Millions of Atlantic Salmon have been tagged over the past 50 years to map their movements from river to sea and around the world.
The International Council for the Exploitation of the Sea produced recently produced a report documenting half a century of international efforts to tag and track salmon.
Programmes have included tagging of smolts, migrating out from their freshwater nurseries to the sea and their recaptures in high-seas fisheries off Norway and the Faroes, in coastal fisheries around Greenland and upon return to home waters.
Other studies included tagging of adults caught at sea and their subsequent recaptures in home waters in coastal fisheries and by anglers.
“Tagging and related data efforts are crucial as scientists seek to improve understanding of wild Atlantic salmon distribution and migration at sea and the underlying causes of mortality,” said Niall O’Maoileidigh from the Marine Institute, one of the authors of the report.
“This is particularly important given that, despite initiatives that have mitigated some declines, abundance of the species has continued to drop in the last two decades.”

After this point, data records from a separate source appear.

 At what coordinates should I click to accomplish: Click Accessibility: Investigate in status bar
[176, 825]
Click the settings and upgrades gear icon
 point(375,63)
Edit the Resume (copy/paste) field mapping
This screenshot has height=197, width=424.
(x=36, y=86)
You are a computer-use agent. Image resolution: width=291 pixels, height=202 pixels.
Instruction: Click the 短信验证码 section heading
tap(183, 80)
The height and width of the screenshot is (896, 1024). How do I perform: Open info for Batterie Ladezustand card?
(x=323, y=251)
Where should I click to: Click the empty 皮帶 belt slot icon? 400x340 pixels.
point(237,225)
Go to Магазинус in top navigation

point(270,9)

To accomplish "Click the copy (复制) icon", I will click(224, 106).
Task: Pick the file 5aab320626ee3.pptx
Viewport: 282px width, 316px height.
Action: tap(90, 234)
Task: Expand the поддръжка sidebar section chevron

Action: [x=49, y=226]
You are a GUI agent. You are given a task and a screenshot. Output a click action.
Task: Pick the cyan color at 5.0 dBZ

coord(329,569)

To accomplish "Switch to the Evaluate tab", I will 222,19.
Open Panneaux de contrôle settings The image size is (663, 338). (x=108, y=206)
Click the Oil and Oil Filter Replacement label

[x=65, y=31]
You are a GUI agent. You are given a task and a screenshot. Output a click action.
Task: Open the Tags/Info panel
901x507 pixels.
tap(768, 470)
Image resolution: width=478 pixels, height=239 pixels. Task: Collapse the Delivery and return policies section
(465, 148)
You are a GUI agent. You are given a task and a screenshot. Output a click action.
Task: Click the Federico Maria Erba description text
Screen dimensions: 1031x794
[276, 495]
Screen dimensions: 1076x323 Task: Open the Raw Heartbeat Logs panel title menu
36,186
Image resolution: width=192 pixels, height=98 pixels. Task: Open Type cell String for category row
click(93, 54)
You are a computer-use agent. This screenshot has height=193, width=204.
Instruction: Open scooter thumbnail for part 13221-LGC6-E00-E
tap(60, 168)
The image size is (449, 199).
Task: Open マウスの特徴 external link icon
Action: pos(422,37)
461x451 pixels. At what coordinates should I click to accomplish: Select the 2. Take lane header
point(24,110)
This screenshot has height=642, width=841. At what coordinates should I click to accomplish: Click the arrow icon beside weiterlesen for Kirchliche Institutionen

According to the report, salmon tagging in Ireland goes back as far as the late 19th century, though those were strictly from hatcheries.
More consistent tagging programmes began in 1948, and the majority of data we have about Atlantic salmon movements comes from the National Coded Wire Tagging and Tag Recovery Programme which began in 1980.
This involves coded wire tags, less than 2 mm in length, delicately implanted into the nose cartilage of fish.
This report not only documents the history of these tagging programmes, but also investigates migration patterns, timings, return rates, their changes and patterns.
Over eight million salmon smolts were tagged and released between 1980 and 2012.
The majority of those were in hatcheries, but many wild salmon were also tagged in rivers along the west coast.
Irish salmon were commonly found abroad in fisheries in the Faroe Islands and Greenland
Of foreign tags recovered from salmon in Irish waters the majority were from the UK, though in recent years significant numbers of salmon from Spain and Denmark have also been found in Irish waters.
“Mass marking techniques still provide basic information on survival rates, exploitation rates and migration in general,” added O’Maoileidigh.
However, with current technology e-tagging is becoming far more informative, giving rise to information not only of the ‘when and where’ of tagging-releases and recaptures, but also on the movements, routes, depths and behaviors in-between.”